* Task to carry out *
The answer must be every line below that holds the word "Open".

Segment Start: Data records

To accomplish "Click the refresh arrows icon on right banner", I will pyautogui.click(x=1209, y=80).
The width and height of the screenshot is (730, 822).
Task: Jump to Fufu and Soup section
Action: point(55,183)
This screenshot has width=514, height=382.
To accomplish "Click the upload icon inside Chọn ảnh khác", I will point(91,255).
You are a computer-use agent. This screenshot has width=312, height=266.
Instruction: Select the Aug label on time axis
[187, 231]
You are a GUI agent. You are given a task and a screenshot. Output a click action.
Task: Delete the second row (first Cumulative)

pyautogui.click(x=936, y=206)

Segment End: Data records
Segment Start: Data records

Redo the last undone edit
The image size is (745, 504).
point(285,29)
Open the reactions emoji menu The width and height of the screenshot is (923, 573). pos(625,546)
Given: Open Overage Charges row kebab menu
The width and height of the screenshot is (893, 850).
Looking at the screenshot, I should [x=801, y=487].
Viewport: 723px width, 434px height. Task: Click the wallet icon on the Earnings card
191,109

Segment End: Data records

* Reply *
Open the reactions emoji menu The width and height of the screenshot is (923, 573). pos(625,546)
Given: Open Overage Charges row kebab menu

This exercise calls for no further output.